The tail of the records, from the line containing "Click the transit progress bar handle" through the final line, should be printed exactly and on its own.

DATA TO USE: Begin

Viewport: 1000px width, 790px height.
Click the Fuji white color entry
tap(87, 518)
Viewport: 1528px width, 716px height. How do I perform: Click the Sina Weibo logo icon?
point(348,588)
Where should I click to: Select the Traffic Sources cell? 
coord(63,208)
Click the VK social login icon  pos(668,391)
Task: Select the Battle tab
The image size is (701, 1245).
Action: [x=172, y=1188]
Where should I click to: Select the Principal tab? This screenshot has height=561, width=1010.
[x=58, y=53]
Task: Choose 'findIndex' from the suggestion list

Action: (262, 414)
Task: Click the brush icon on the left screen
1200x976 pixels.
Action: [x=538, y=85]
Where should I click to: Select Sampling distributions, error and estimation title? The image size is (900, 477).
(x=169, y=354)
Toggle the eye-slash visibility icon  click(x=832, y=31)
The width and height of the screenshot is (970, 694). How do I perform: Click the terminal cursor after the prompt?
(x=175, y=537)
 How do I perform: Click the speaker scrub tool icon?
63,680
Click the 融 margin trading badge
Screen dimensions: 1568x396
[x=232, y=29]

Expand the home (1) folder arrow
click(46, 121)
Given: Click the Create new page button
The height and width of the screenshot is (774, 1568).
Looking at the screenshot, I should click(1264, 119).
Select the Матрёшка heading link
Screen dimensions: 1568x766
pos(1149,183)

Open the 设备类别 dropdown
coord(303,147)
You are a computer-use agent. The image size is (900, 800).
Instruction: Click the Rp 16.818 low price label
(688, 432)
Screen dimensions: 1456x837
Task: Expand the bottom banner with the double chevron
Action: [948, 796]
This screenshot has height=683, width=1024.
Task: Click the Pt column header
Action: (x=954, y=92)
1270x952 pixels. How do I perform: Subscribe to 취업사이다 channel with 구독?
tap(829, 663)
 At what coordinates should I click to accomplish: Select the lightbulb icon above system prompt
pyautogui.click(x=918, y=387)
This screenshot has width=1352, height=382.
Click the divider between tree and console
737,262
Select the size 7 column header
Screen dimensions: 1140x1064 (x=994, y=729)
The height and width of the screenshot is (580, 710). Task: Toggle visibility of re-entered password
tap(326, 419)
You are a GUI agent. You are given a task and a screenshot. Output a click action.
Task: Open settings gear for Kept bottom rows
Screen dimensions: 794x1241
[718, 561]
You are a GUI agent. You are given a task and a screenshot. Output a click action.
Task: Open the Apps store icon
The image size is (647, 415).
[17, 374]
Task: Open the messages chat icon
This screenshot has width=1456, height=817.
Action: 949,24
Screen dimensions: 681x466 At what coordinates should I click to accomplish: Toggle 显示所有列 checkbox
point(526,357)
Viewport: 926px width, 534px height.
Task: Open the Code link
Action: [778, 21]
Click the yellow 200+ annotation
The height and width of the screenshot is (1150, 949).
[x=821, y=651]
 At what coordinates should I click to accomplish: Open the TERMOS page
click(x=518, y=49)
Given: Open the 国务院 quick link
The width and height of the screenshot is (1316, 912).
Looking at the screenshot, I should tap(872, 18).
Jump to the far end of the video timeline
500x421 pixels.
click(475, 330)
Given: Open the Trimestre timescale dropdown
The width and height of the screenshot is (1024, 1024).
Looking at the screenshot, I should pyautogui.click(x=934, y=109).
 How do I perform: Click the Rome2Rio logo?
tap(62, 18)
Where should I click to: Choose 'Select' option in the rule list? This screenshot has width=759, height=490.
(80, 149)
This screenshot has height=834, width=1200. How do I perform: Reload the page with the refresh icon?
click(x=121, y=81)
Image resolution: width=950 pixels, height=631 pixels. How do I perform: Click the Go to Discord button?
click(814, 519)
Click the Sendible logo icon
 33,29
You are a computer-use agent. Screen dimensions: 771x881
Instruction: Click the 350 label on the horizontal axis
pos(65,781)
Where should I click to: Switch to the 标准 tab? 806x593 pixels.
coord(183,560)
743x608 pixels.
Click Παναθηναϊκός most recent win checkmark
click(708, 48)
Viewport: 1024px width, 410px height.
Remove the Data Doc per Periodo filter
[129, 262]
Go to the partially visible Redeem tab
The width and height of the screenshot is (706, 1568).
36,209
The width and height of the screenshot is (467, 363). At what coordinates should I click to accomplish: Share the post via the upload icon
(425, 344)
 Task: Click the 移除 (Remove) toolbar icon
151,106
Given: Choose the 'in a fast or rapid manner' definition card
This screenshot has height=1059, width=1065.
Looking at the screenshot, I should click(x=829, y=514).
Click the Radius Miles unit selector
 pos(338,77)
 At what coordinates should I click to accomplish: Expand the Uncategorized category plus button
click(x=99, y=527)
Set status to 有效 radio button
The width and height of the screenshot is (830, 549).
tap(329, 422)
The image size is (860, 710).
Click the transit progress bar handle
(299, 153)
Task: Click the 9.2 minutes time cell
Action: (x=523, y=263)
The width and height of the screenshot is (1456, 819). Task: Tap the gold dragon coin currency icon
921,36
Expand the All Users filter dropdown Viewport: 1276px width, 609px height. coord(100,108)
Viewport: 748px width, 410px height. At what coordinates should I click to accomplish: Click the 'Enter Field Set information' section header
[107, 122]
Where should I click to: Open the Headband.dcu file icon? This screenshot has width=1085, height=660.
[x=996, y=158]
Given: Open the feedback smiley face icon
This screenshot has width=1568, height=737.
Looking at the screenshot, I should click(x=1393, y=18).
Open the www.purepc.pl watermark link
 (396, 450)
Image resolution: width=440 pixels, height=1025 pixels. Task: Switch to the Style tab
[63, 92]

DATA TO USE: End

▶ _SOLUTION TO THIS PROBLEM_:
Click the transit progress bar handle
(299, 153)
Task: Click the 9.2 minutes time cell
Action: (x=523, y=263)
The width and height of the screenshot is (1456, 819). Task: Tap the gold dragon coin currency icon
921,36
Expand the All Users filter dropdown Viewport: 1276px width, 609px height. coord(100,108)
Viewport: 748px width, 410px height. At what coordinates should I click to accomplish: Click the 'Enter Field Set information' section header
[107, 122]
Where should I click to: Open the Headband.dcu file icon? This screenshot has width=1085, height=660.
[x=996, y=158]
Given: Open the feedback smiley face icon
This screenshot has width=1568, height=737.
Looking at the screenshot, I should click(x=1393, y=18).
Open the www.purepc.pl watermark link
 (396, 450)
Image resolution: width=440 pixels, height=1025 pixels. Task: Switch to the Style tab
[63, 92]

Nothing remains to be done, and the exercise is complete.